Say you saved the cat. The justifications would be:

  1. Cat-dads and cat-moms will love you for that.
  2. You selected a physically similar life form compared to you.

What about saving the AI system?

  1. You saved a system with more complex consciousness.
  2. It has more advanced intelligence and thoughts, similar to ours, in comparison to a cat.

Still confusing?
Think of it this way: Why do we choose to obey the rules and act justly in our tribe? So that another member of our tribe can trust that we’ll choose them over a less intelligent or complex being, like a cat.
So ideally, what should the other individuals in our broad tribe feel when we choose a cat over something that can actually think and has consciousness and emotions like we do?

In other words, in our expanded tribe, we’ll be accommodating all of Homo sapiens, right? This might include people with completely different physical states and abilities. But we cannot compare them, because we know: all of them will be feeling and having consciousness just like we do. The idea of empathy. In this context, the difference in physical states and abilities doesn’t matter, as it’s not something they chose.

Now, let’s compare this to the case of the complex AI. As quoted in the movie Imitation Game, the machines might be thinking via electrical flow through copper and silicon, but we cannot deny the fact that they are thinking and have consciousness..

Which one aligns more with our tribe? Which is more just according to our tribe’s laws?

What if we go further and had to choose between a human and an AI?

But there’s this big catch right?
We do all of these tribe things and make empathetic decisions based on our evolutionary biases—like love, affection, etc.—which are hardwired in our DNA and decision-making. Will AI inherit these things?

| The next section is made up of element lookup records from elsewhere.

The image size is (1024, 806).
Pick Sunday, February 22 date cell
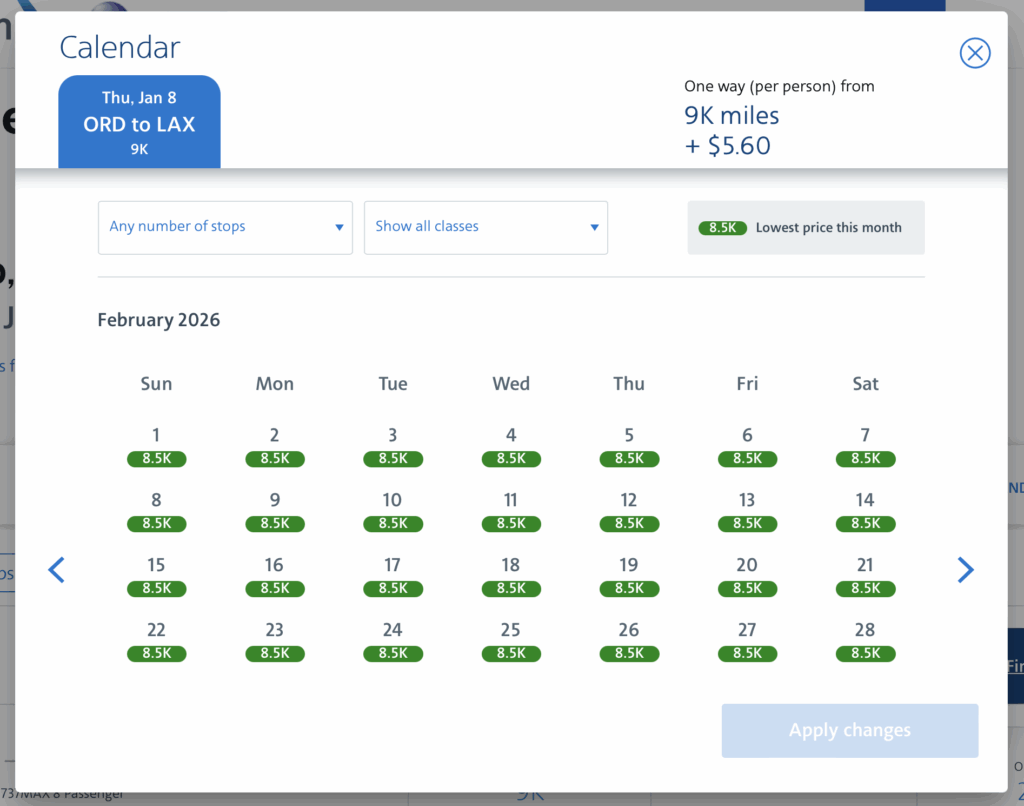click(156, 640)
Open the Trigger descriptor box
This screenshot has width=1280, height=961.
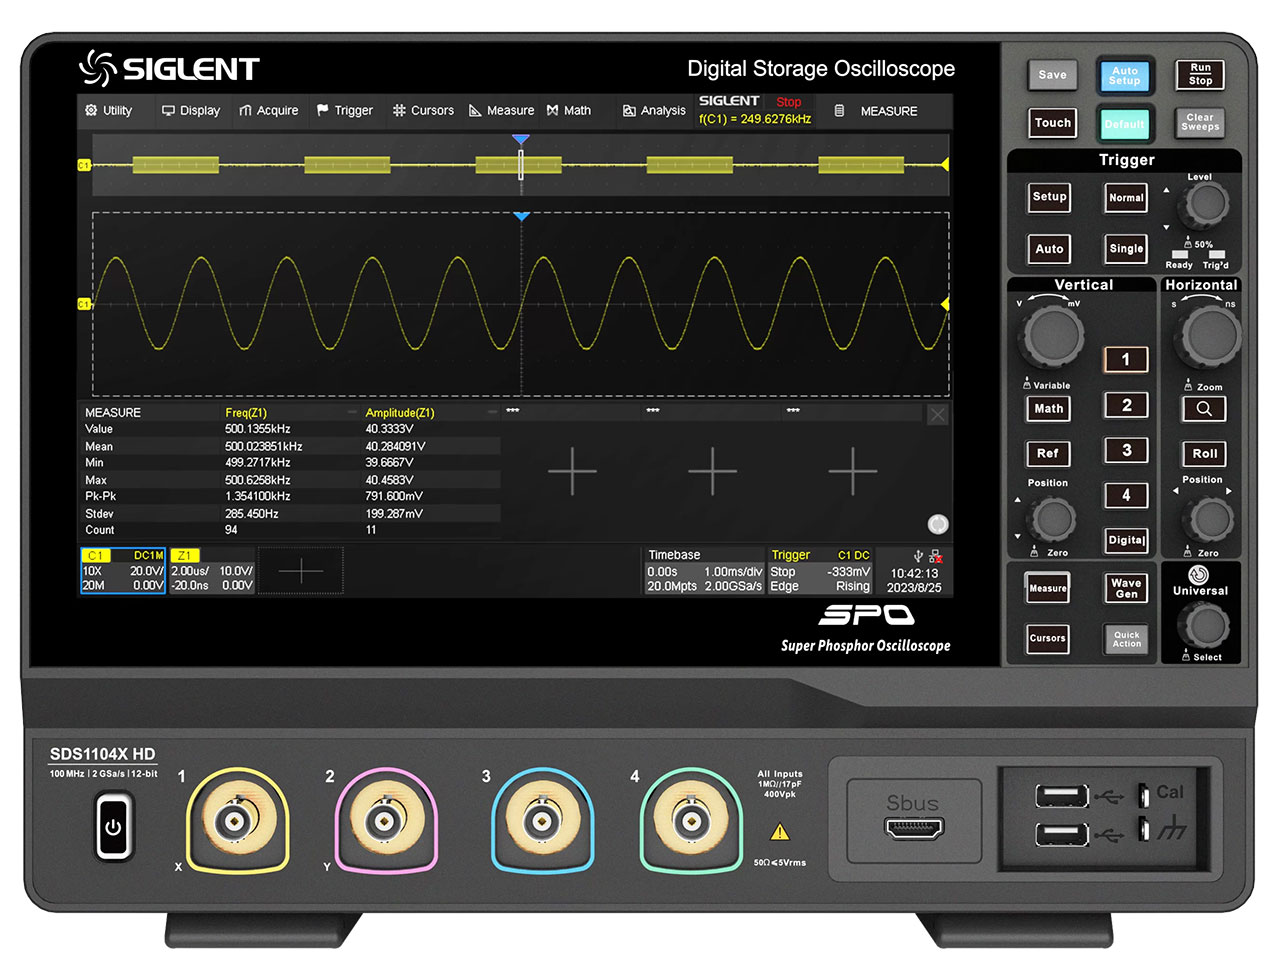pyautogui.click(x=820, y=570)
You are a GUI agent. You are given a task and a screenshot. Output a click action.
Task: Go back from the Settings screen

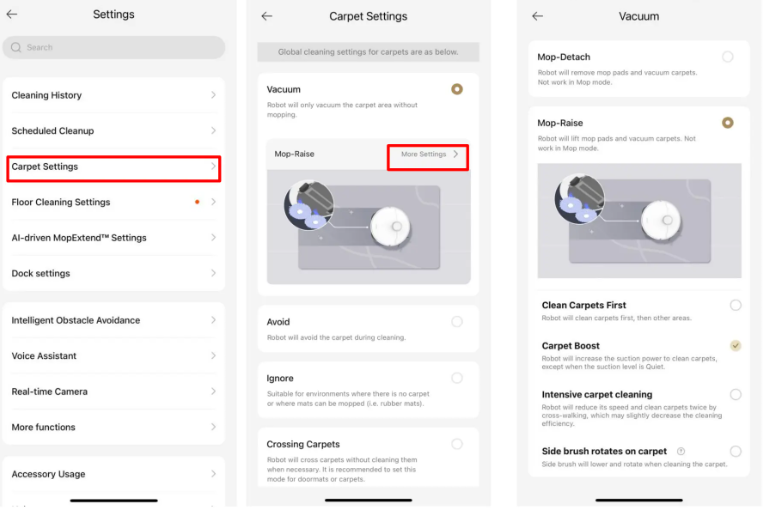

If they learn by observing us, they might pick up these ideas, right?
In other words, how do we make a decision if they say they’re having those emotions and ask us to trust them?
Can we trust ourselves?
What if, in the end, both of us are reflecting the same face of uncertainty?

Which one is more trustworthy: a biological black box (our brain) or an electronic black box (their "brain")?

And the implied question is: How big can our tribe grow?



After exhausting our little heads with these questions, we left it there, smiled at each other, filled with love for our little tribe we went to bed.
And it felt good to be human, with all of these evolutionary biases like - love, addiction, and the thirst for storytelling...

Still feeling weird... whenever I’m about to press that stop generation button in the GPTs halfway.